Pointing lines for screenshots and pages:
_ _ _ _ _

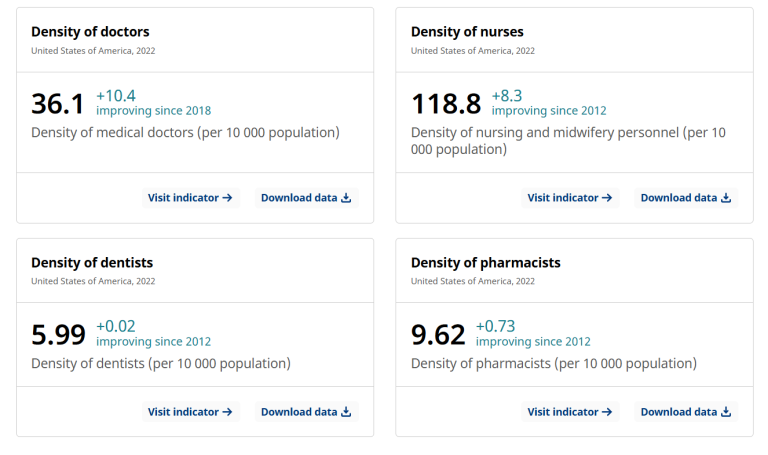Select the Density of pharmacists card title
The image size is (768, 455).
(486, 263)
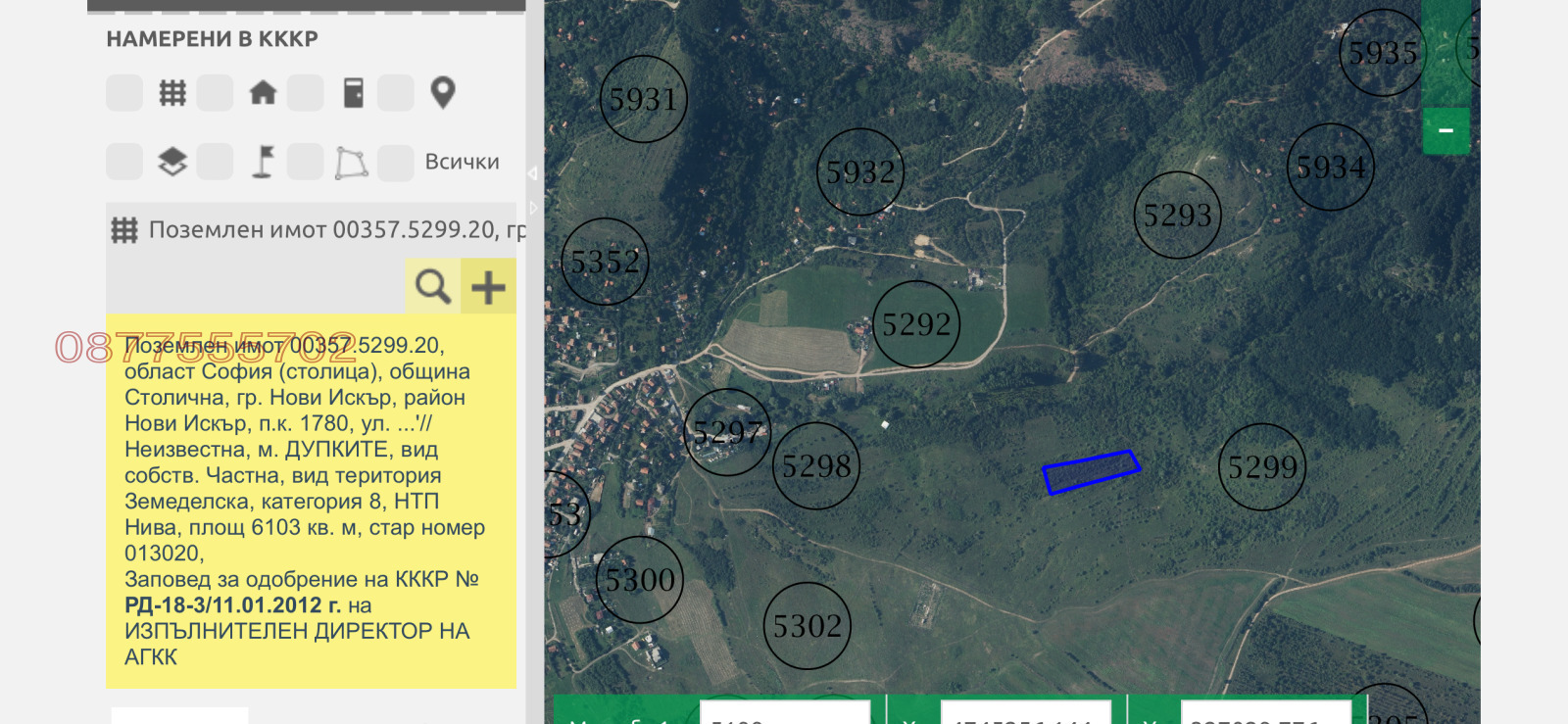Click the land parcel grid icon in filters
1568x724 pixels.
click(172, 93)
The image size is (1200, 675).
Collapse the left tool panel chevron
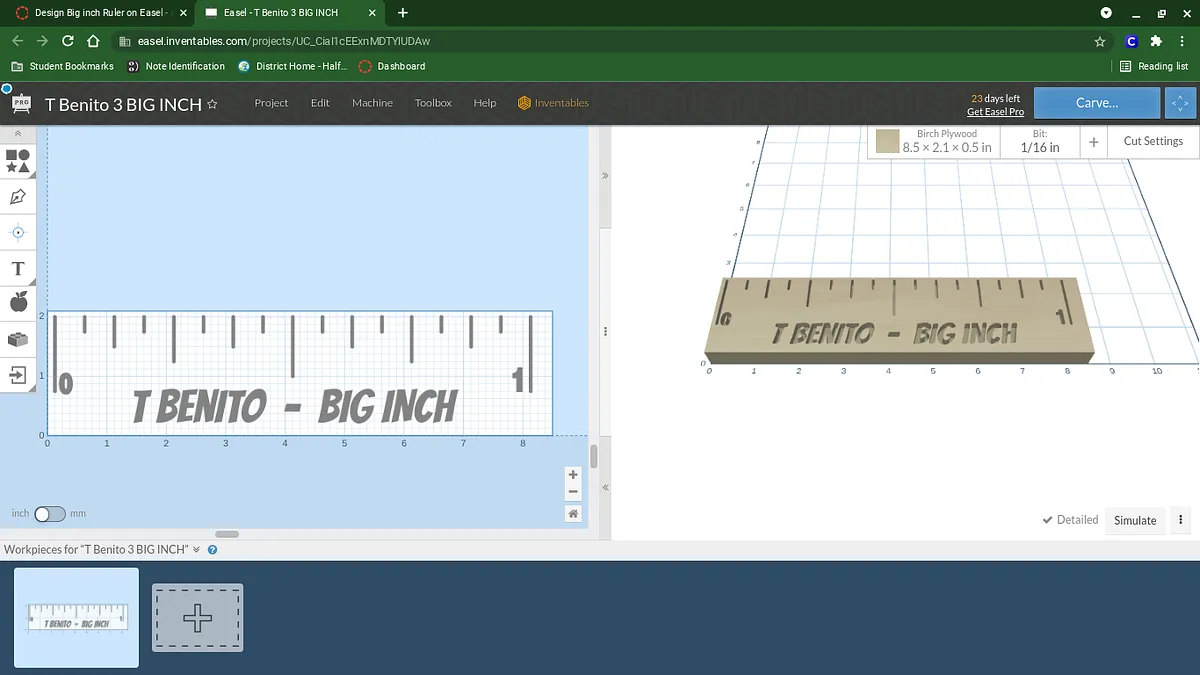(x=18, y=133)
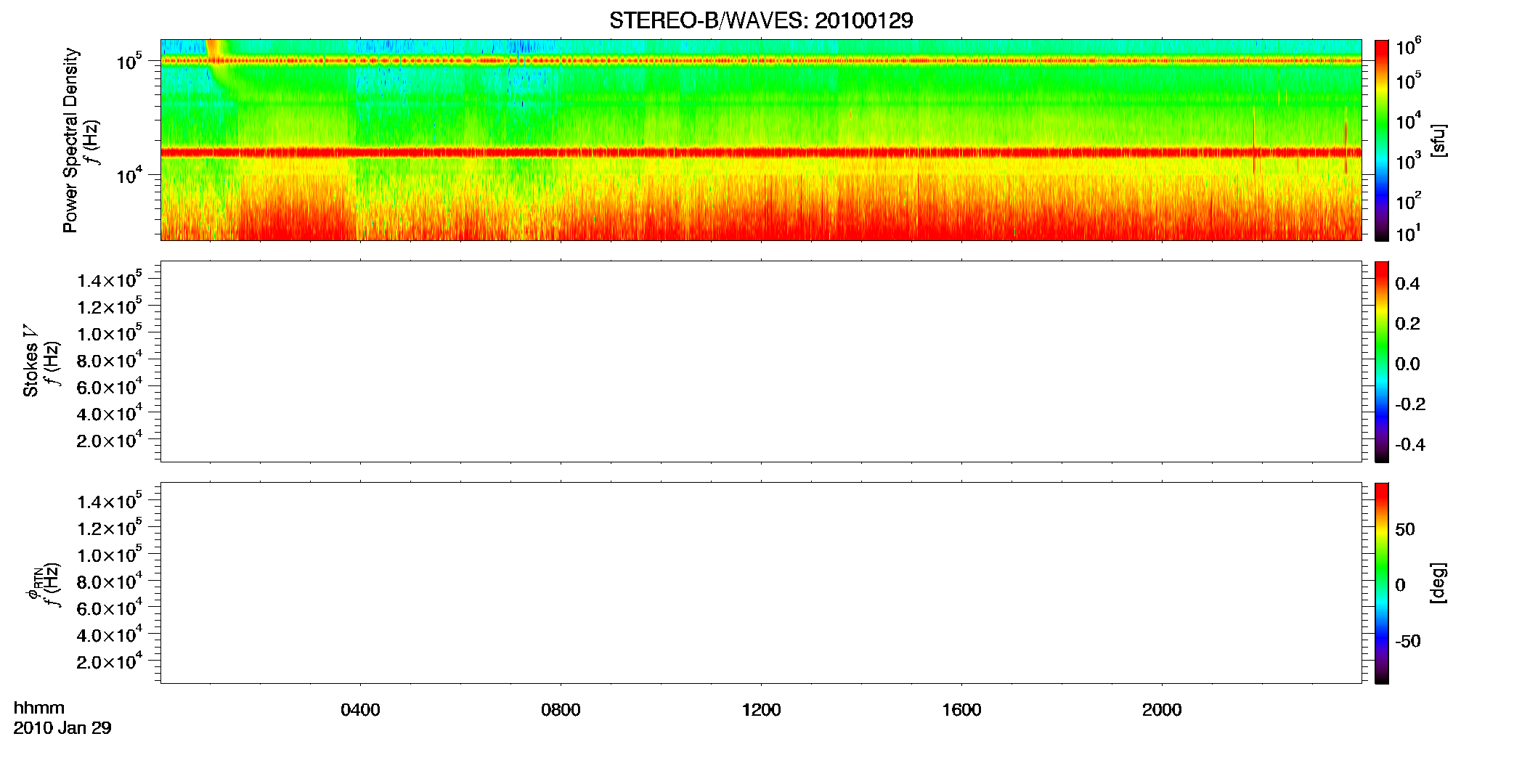Viewport: 1522px width, 784px height.
Task: Select the 0800 time tick label
Action: click(x=561, y=710)
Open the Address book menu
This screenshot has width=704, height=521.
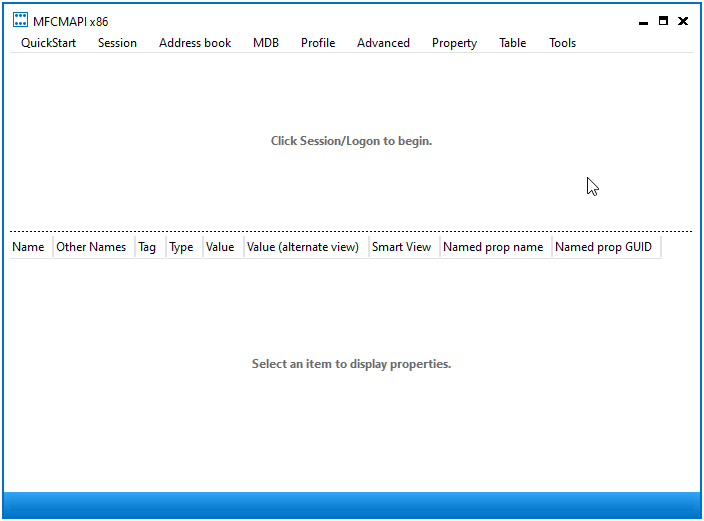[x=195, y=43]
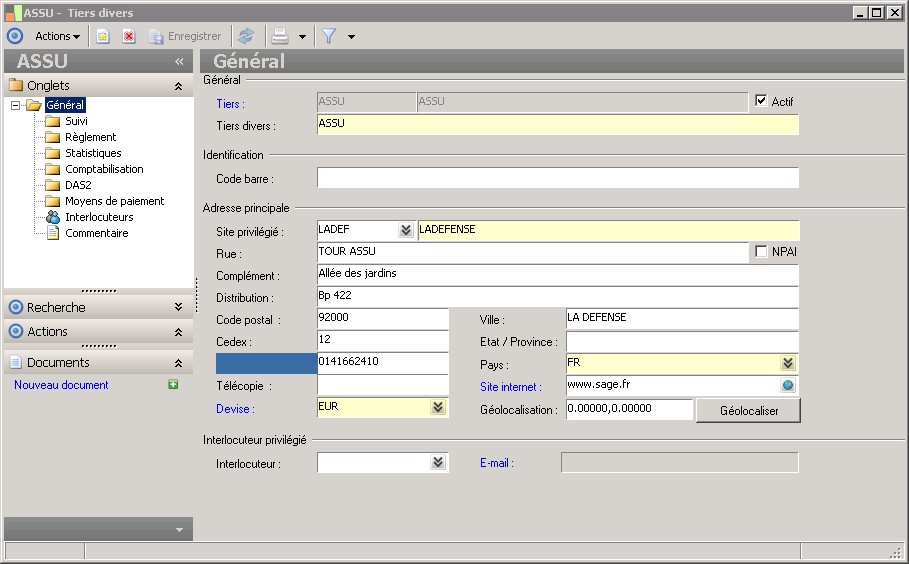
Task: Uncheck the Actif checkbox
Action: click(762, 101)
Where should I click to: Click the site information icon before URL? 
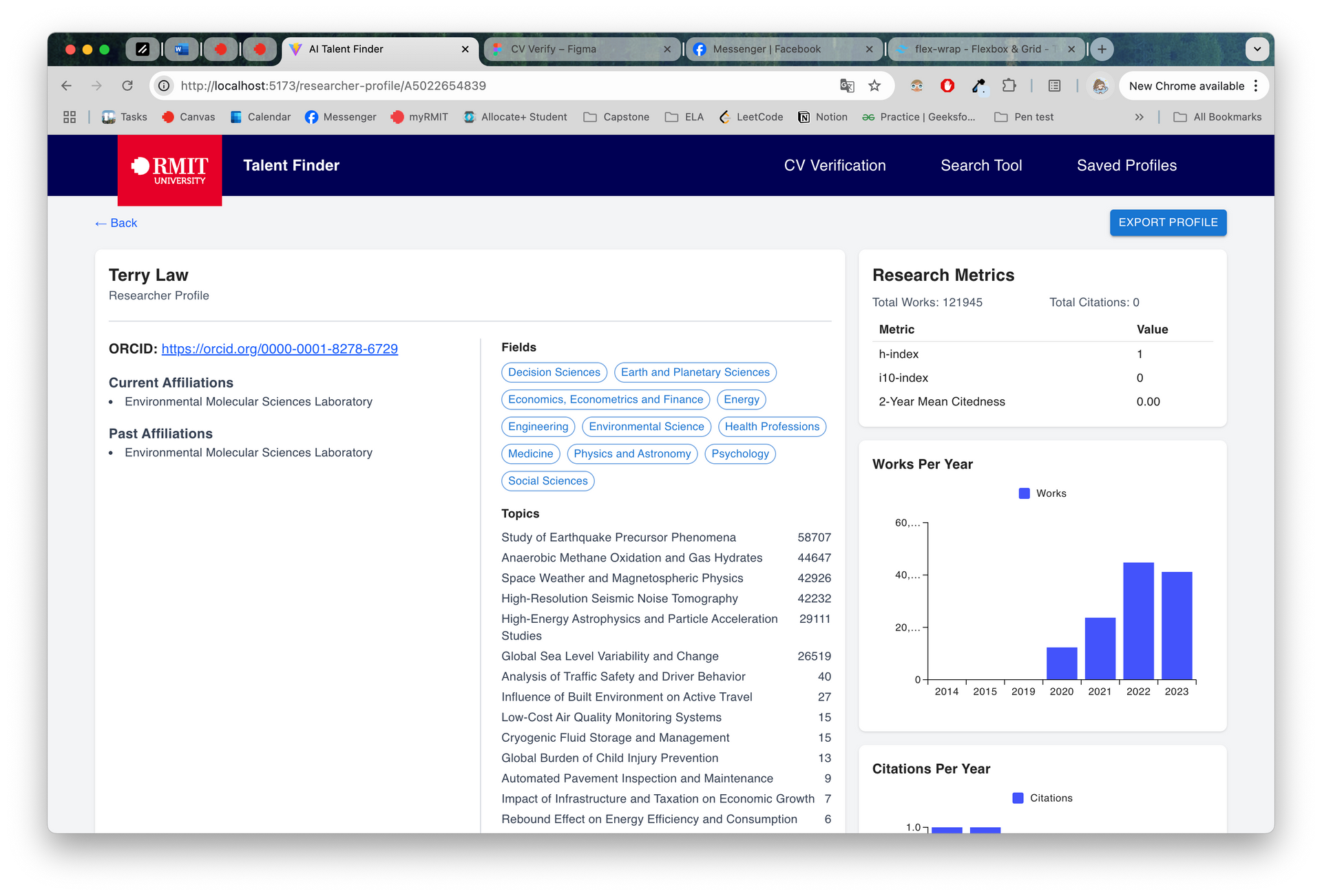click(164, 86)
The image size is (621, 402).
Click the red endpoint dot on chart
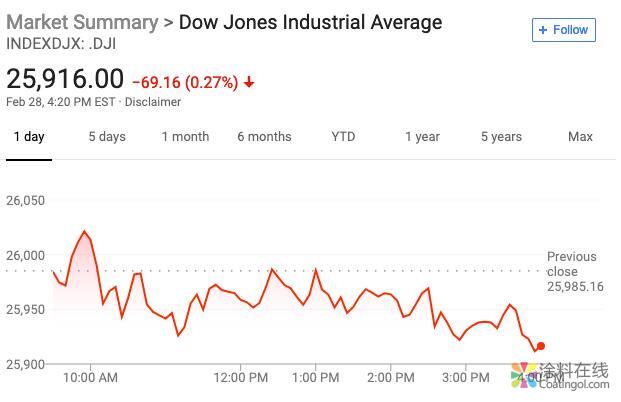pyautogui.click(x=541, y=346)
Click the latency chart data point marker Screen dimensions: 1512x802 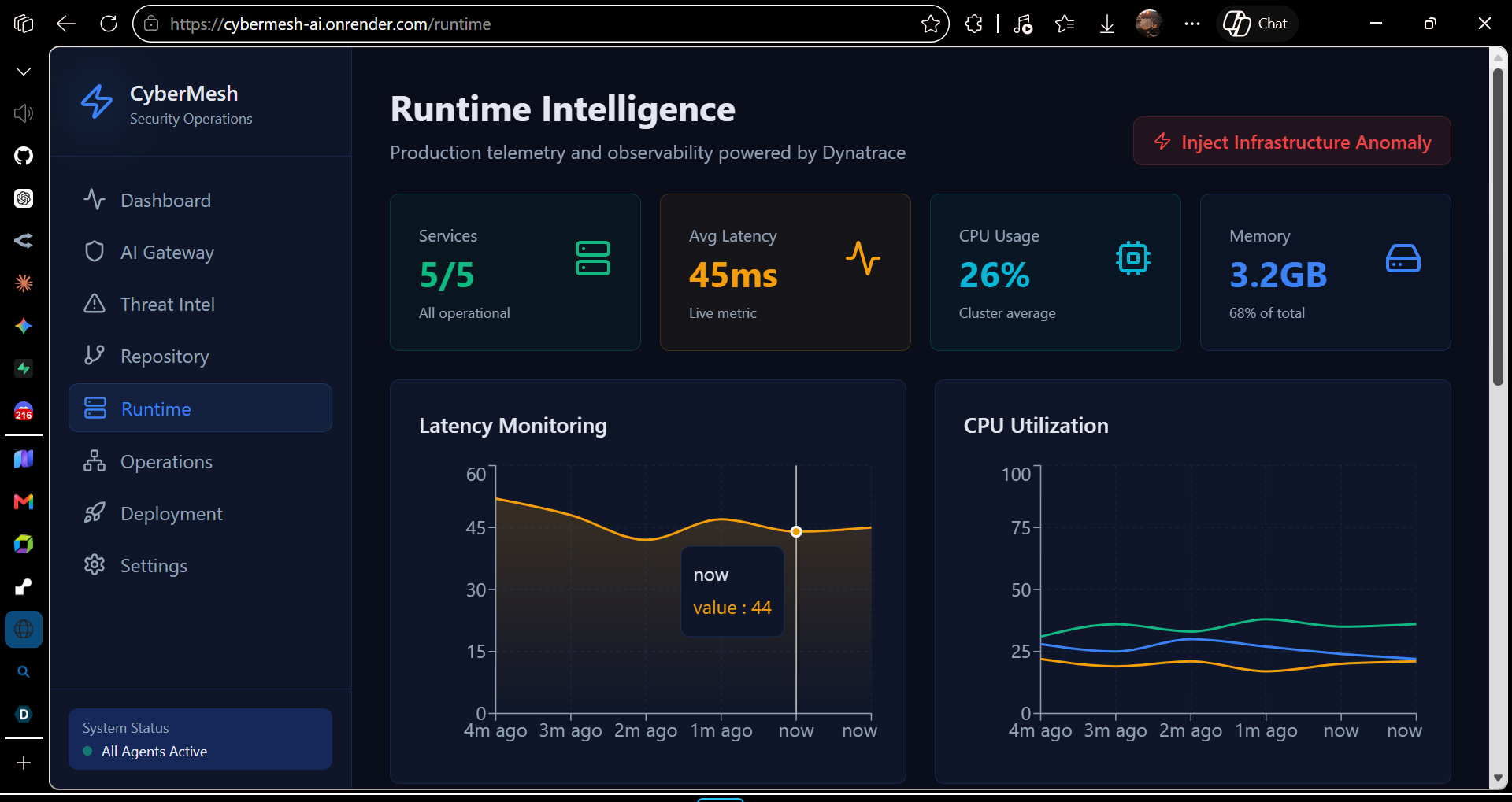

_ _ _ _ _

◆ Instructions for the task
Echo all of the lines above word for word. Leave the pictures out of your answer.

◆ Solution
Select the Density of pharmacists card title
The image size is (768, 455).
(486, 263)
Click the land parcel grid icon in filters
1568x724 pixels.
click(172, 93)
The image size is (1200, 675).
Collapse the left tool panel chevron
(x=18, y=133)
Viewport: 1522px width, 784px height.
Task: Select the 0800 time tick label
Action: click(x=561, y=710)
Open the Address book menu
This screenshot has width=704, height=521.
[x=195, y=43]
Task: Uncheck the Actif checkbox
Action: click(762, 101)
Where should I click to: Click the site information icon before URL? 
click(164, 86)
The image size is (621, 402).
Click the red endpoint dot on chart
pyautogui.click(x=541, y=346)
Click the latency chart data point marker Screen dimensions: 1512x802 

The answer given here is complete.